Given text:
*****
The support assembly 22 encloses the heat exchanger 28. The heat exchanger unit 20 also includes heat exchanger equipment (not shown) as known to one skilled in the art. The support assembly 22 encloses heat exchanger equipment. For example, the heat exchanger equipment includes a compressor and an expansion valve.

The heat exchanger equipment also includes a fan 46 for blowing air over the tubes 42 of the heat exchanger 28. As shown in FIG. 1, the fan 46 is shown as a fan blade. The fan blade is shown for illustrative purposes to show the location and the blowing direction of the fan 46 and it should be appreciated that the fan 46 may include any type of fan blade or blower. The fan 46 moves air through the support assembly 22.

The support assembly 22 as shown in FIG. 1 is a cuboid, i.e. a rectangular box; however it should be appreciated that the support assembly 22 may be any shape. For example, the support assembly 22 may cylindrical. In such a configuration, preferably the side panels 32 are curved and the tubes 42, as shown in FIG. 10, extend along arced paths between the first manifold 38 and the second manifold 40.

Preferably, the heat exchanger 28 has a brazed construction. Preferably, with respect to the brazed construction, each tube 42 has a hyper-ellipse-shaped cross-section, i.e. the cross-section is generally rectangular with rounded corners.

The liquid in the tubes 42 has a lower temperature than air surrounding the tubes 42 and fins 44, which may lead to the formation of condensate on the tubes 42 and fins 44. At least a portion of each of the tubes 42 extends angularly relative to the first plane 26 for draining condensate along the tubes 42 toward a common drainage point 62 to remove the condensate from the tubes 42 and focus the condensate to the common drainage point 62. In other words, each tube includes a continuously inclined surface for efficient drainage of condensate.

Because the condensate is drained from the tubes 42, the condensate is not subject to freezing on the tubes 42. In other words, in certain conditions the condensate would be subject to freezing on the tube and fins 44 if the condensate was not drained from the tubes 42. Frozen condensate on the tubes 42 would prevent the movement of air around the tubes 42 and the fins 44, which would lead to a decrease in heat transfer.
*****
Recorded data:
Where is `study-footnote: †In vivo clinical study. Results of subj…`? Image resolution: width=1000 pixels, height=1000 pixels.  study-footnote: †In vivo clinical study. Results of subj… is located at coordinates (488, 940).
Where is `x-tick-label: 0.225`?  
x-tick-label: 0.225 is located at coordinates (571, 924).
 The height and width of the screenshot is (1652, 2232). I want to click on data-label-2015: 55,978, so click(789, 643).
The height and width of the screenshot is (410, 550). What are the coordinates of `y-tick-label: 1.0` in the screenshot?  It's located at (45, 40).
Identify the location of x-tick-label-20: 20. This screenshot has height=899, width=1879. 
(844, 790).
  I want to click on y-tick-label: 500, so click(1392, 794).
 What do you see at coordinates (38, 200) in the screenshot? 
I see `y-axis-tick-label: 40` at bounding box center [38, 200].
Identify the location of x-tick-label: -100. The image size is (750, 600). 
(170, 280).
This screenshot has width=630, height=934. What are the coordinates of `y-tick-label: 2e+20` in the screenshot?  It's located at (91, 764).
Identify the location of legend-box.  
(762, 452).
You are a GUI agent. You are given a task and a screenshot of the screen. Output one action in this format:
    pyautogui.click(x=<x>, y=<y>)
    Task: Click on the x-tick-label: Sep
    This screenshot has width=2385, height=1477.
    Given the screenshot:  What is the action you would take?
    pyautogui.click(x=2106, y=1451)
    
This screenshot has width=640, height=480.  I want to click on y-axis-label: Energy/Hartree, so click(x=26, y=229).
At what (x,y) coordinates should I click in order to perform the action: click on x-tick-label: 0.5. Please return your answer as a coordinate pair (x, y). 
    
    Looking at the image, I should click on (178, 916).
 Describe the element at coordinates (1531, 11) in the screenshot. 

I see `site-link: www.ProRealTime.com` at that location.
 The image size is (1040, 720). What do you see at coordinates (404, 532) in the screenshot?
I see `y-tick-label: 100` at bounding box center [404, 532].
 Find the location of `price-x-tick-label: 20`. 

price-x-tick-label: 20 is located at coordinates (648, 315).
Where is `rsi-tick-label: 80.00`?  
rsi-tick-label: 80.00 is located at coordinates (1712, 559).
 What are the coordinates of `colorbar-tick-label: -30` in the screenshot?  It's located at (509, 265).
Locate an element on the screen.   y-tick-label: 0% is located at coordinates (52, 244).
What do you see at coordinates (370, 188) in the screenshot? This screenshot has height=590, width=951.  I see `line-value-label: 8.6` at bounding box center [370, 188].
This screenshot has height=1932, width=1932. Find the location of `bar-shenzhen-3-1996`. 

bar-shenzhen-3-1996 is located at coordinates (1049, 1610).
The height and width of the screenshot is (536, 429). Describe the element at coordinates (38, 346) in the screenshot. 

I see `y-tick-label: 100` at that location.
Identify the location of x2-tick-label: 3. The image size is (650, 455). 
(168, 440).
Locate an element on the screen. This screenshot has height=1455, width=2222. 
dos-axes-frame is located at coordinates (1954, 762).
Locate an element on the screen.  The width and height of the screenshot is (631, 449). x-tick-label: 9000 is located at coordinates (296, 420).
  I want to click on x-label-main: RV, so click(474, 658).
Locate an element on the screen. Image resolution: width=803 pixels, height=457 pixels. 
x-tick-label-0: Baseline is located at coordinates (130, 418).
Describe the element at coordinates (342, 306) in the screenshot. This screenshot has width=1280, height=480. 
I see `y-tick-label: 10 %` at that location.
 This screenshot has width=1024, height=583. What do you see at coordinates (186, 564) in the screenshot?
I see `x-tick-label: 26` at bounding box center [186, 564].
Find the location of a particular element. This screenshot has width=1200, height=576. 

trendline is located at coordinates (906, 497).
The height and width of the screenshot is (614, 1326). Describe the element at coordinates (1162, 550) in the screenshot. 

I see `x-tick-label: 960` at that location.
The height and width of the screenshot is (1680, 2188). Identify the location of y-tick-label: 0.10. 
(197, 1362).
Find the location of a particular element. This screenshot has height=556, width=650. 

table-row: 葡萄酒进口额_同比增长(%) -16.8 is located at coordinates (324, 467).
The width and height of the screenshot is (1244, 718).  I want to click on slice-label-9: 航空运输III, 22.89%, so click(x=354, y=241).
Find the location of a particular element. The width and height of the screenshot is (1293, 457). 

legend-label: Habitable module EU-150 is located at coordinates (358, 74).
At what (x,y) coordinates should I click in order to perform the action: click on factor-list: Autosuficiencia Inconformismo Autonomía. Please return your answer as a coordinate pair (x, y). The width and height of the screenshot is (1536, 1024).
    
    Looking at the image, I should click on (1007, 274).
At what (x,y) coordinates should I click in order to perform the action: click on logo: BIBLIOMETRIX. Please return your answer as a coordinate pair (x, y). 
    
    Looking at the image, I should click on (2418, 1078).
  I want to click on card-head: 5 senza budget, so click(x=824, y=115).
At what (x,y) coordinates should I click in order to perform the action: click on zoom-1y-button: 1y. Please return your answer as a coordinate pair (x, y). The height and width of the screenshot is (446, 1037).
*****
Instructions:
(a) According to the heat exchanger text, what shape is the cross-section of each tube in the brazed construction?
(b) Copy the entries from the line with "Identify the location of legend-box." to the line with "Looking at the image, I should click on (178, 916).", including both of those lines.

Solution set:
(a) Each tube has a hyper-ellipse-shaped cross-section, which is generally rectangular with rounded corners.

(b)
Identify the location of legend-box.  
(762, 452).
You are a GUI agent. You are given a task and a screenshot of the screen. Output one action in this format:
    pyautogui.click(x=<x>, y=<y>)
    Task: Click on the x-tick-label: Sep
    This screenshot has width=2385, height=1477.
    Given the screenshot:  What is the action you would take?
    pyautogui.click(x=2106, y=1451)
    
This screenshot has width=640, height=480.  I want to click on y-axis-label: Energy/Hartree, so click(x=26, y=229).
At what (x,y) coordinates should I click in order to perform the action: click on x-tick-label: 0.5. Please return your answer as a coordinate pair (x, y). 
    
    Looking at the image, I should click on (178, 916).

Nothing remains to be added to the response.